The smallest omelet chef in Lenexa was finished with his prep work. The little piles of onions and peppers had been chopped and diced, and the eggs had been cracked. The pan was hot. He just needed his mom to give him a hand, although not in the way you're probably thinking.
"My mom tells this story," says chef Brian Aaron. "I was 4 or 5, and she asked what I wanted for breakfast. Eggs. How do you want them? My way. Then I pushed my little chair over to the stove, and she had to hold onto the back of my pants to keep me from burning my belly."
The chef at Tannin Wine Bar and Kitchen will tell you that a kitchen is like a family -- a philosophy that took root while he was taking omelet orders in his own family's kitchen.
The past week was a bittersweet one at Tannin. Only five days after the restaurant's official grand opening, The Kansas City Star raved about the food. This was eight years to the day after Aaron's older brother, Kevin, died.
"He was the kind of guy that was friends with everyone," Aaron says. "He was who you wanted to be."
It was Kevin who got Aaron his first kitchen job. He remembers his brother turning to him in his car one day and asking his plans for the summer. Aaron, then 15, was cocky, replying that he might cook because he was "pretty good at it," and he wanted to earn enough money to buy a mountain bike.
"He told me that he had been hanging out at the Sahara Cafe and had already set it up with the boss," Aaron says. "And then he said, 'I got you this.' "
Kevin opened the garage door to reveal a Cannondale mountain bike. Aaron started at the Sahara Cafe as a dishwasher. Before long, he was on the line at the converted Taco Bell, roasting Cornish game hens and breaking down racks of lamb. Owner Samir Abu-Ali worked alongside him on Sundays, tending to the grill and the dining room.
"We were the peace process in action. I was a nice Jewish boy working for a Palestinian," Aaron says.
After graduating from Shawnee Mission South High School, Aaron enrolled at Colorado State to study restaurant and resort management. At the time, he was a vegetarian -- "It was hard to find happy, healthy chickens in the late '90s," he explains. After graduation, he enrolled at Johnson and Wales in Denver. His externship was at the Brown Palace Hotel, where he learned the art of the banquet and the challenges of putting out a thousand meals a day. He was hired on as a second cook for banquets; three weeks later, he was the lead cook.

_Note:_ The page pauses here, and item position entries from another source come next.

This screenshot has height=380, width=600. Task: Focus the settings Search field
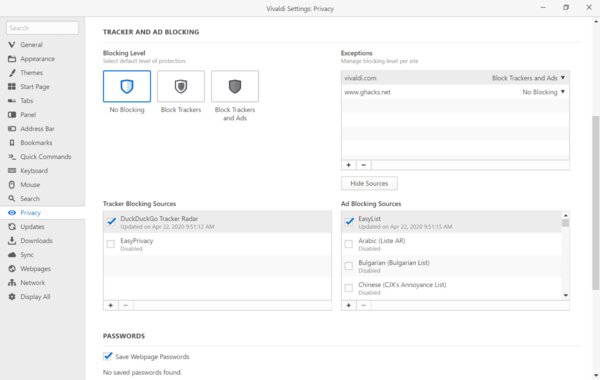click(x=42, y=28)
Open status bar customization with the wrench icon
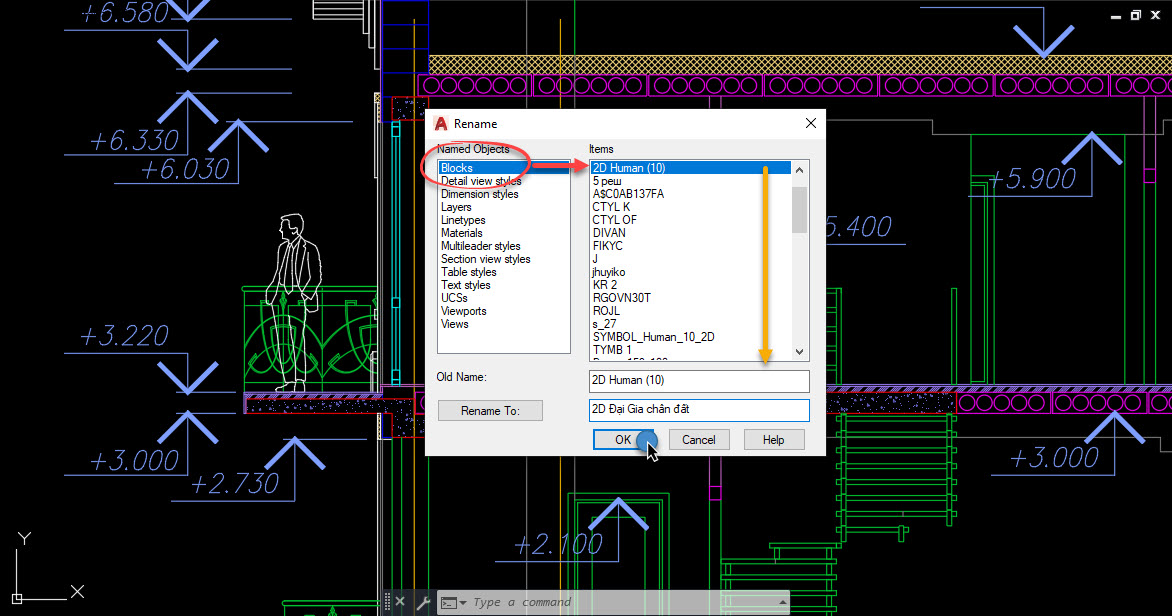The width and height of the screenshot is (1172, 616). 424,602
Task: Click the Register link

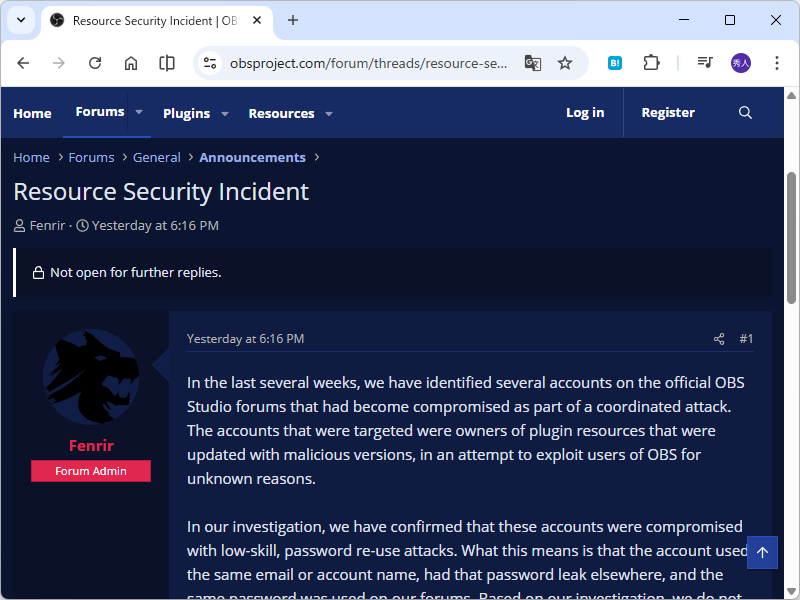Action: (668, 113)
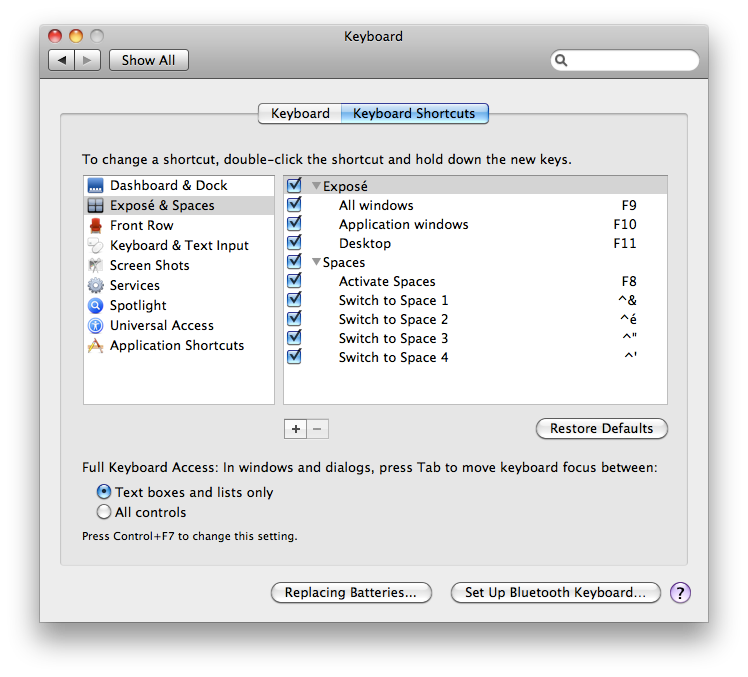Viewport: 748px width, 677px height.
Task: Select the All controls radio button
Action: (104, 512)
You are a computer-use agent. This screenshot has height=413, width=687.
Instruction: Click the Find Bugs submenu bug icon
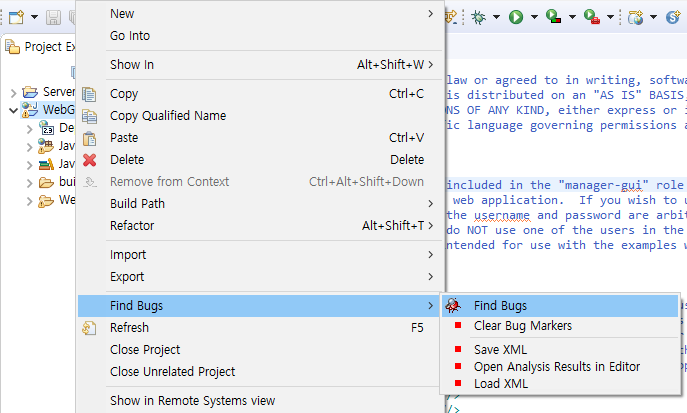click(x=453, y=305)
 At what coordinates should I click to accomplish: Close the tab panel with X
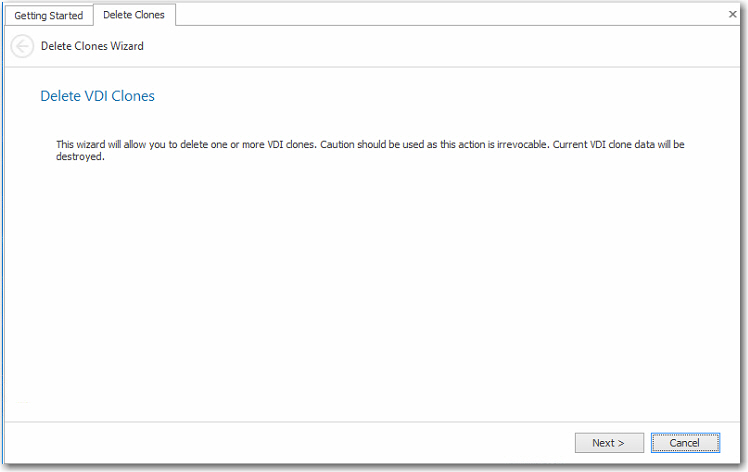pyautogui.click(x=732, y=15)
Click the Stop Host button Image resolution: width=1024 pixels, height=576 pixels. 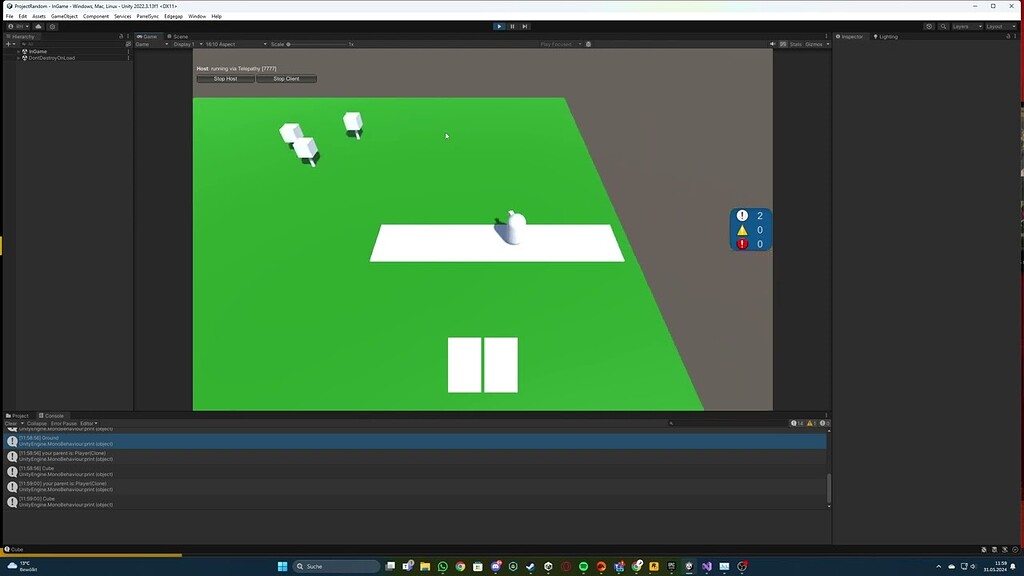tap(225, 78)
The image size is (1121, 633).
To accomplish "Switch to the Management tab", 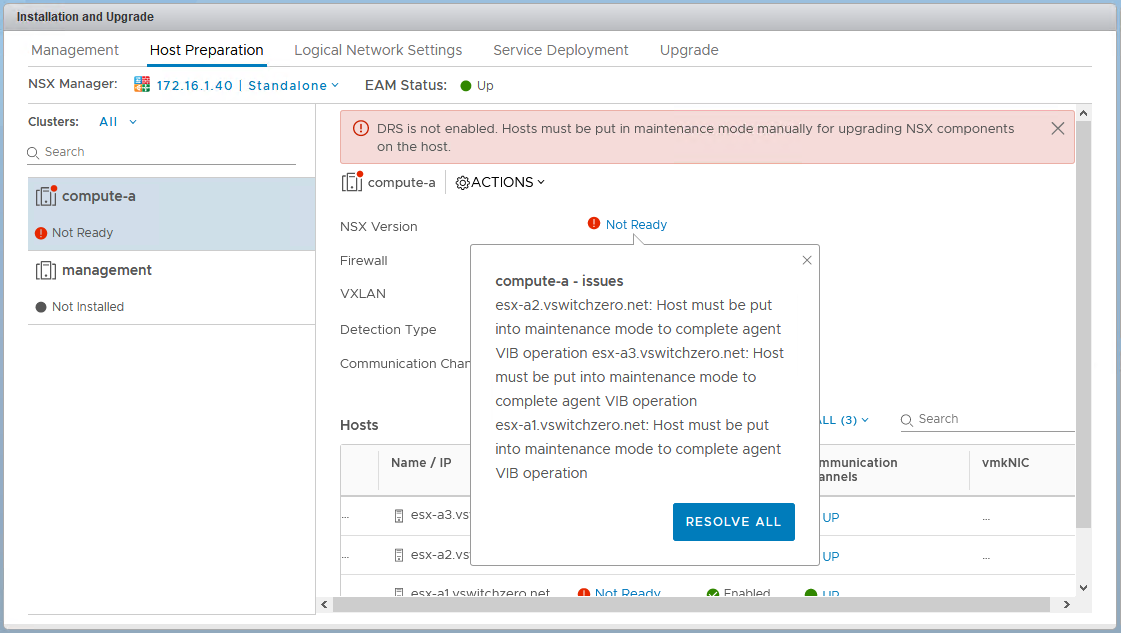I will click(x=75, y=50).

"I'm just out of culinary school and here I am sitting in meetings with a group of eight people that are running the whole hotel," Aaron says.
It was his transition into the real world, where grief and loss unfortunately are part of our daily lives. In 2003, Kevin died, and Aaron felt untethered. He was back in Kansas City, but he didn't pick up a knife for three months. It just didn't feel right.
Kevin had been good friends with John Williams, the chef and owner of Pot Pie. Williams had just bought the Westport space, and Aaron found himself drawn to the dining room. He began scrubbing ovens and sanding the bar. Williams was grieving, too. But chefs aren't meant to live in the dining room.
"He [Williams] looked at me one day and he said, 'You need to get a real job at a real restaurant,' " Aaron says.
Williams arranged for him to try out at Zin. The executive chef at the time was Derek Nacey, who gave Aaron 10 pounds of calamari to clean on his first day. After that first shift, Aaron accepted a beer as payment, just glad to have felt the energy of a kitchen for one shift. When Nacey's sous chef was in a car accident, Aaron was called back into the kitchen later that week.
"I had been gone for seven years. I had no idea about First Fridays or the Crossroads. And Zin was First Fridays," Aaron says.
The kitchen was slammed, and Aaron loved it. Afterward, Nacey turned to Aaron and promised to give him as many shifts as possible. He not only worked at Zin with Nacey but also followed him to Fayetteville, Arkansas, where Aaron was the head chef at Theo's. Aaron came back to Kansas City in 2009 and took over as executive chef at JP Wine Bar. After JP closed, he was named the head chef for Tannin.
"I'm just trying to bring in young, hungry cooks that want to have fun and see where we can take the menu," Aaron says. "And so far, the response has been great."